**What to produce**
Only the lines from the start of the entries through the line with "This screenshot has height=101, width=137." are wanted; please output them exactly.
#### Supplied data
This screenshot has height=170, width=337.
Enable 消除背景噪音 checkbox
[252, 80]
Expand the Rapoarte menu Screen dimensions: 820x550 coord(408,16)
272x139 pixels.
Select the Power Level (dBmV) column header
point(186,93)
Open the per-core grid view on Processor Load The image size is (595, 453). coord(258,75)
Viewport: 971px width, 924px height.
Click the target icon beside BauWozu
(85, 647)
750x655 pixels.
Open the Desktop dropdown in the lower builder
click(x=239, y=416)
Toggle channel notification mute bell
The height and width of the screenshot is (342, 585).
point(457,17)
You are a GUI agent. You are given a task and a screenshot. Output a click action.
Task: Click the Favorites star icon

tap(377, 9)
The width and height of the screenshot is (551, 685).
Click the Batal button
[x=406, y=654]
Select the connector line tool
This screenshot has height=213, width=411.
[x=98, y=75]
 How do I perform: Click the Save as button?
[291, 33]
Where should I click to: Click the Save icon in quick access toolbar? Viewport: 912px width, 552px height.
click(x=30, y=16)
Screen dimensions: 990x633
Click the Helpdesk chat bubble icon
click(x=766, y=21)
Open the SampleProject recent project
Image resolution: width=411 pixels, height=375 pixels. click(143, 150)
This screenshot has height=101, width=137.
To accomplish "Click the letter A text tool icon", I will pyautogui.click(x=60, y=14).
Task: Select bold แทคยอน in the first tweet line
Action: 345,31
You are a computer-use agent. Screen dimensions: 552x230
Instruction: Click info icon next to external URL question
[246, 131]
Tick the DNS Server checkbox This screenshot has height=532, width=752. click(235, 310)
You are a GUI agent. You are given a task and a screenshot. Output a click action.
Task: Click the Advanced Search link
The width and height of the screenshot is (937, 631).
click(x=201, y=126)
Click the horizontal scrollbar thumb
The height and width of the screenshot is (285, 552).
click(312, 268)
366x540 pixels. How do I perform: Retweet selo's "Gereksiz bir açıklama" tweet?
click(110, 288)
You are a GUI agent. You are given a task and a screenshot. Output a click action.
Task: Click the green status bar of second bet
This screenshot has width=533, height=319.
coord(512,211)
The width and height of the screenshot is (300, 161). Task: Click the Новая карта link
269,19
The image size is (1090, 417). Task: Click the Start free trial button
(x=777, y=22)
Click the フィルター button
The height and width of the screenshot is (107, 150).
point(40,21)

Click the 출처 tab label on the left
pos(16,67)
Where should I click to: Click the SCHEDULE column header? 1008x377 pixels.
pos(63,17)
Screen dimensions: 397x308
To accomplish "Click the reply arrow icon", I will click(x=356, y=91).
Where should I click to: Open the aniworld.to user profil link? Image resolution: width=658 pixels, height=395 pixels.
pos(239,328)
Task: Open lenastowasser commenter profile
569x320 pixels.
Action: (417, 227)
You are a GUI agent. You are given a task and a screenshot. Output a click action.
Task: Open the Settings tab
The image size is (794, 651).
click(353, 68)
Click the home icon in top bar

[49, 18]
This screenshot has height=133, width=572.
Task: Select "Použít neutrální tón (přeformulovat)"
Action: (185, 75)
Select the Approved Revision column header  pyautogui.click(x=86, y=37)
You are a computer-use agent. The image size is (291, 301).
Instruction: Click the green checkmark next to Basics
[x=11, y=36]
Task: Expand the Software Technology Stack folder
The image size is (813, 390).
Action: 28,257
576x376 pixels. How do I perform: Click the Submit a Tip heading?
########
**Exercise solution**
This screenshot has height=170, width=337.
Enable 消除背景噪音 checkbox
[252, 80]
Expand the Rapoarte menu Screen dimensions: 820x550 coord(408,16)
272x139 pixels.
Select the Power Level (dBmV) column header
point(186,93)
Open the per-core grid view on Processor Load The image size is (595, 453). coord(258,75)
Viewport: 971px width, 924px height.
Click the target icon beside BauWozu
(85, 647)
750x655 pixels.
Open the Desktop dropdown in the lower builder
click(x=239, y=416)
Toggle channel notification mute bell
The height and width of the screenshot is (342, 585).
point(457,17)
You are a GUI agent. You are given a task and a screenshot. Output a click action.
Task: Click the Favorites star icon

tap(377, 9)
The width and height of the screenshot is (551, 685).
Click the Batal button
[x=406, y=654]
Select the connector line tool
This screenshot has height=213, width=411.
[x=98, y=75]
 How do I perform: Click the Save as button?
[291, 33]
Where should I click to: Click the Save icon in quick access toolbar? Viewport: 912px width, 552px height.
click(x=30, y=16)
Screen dimensions: 990x633
Click the Helpdesk chat bubble icon
click(x=766, y=21)
Open the SampleProject recent project
Image resolution: width=411 pixels, height=375 pixels. click(143, 150)
This screenshot has height=101, width=137.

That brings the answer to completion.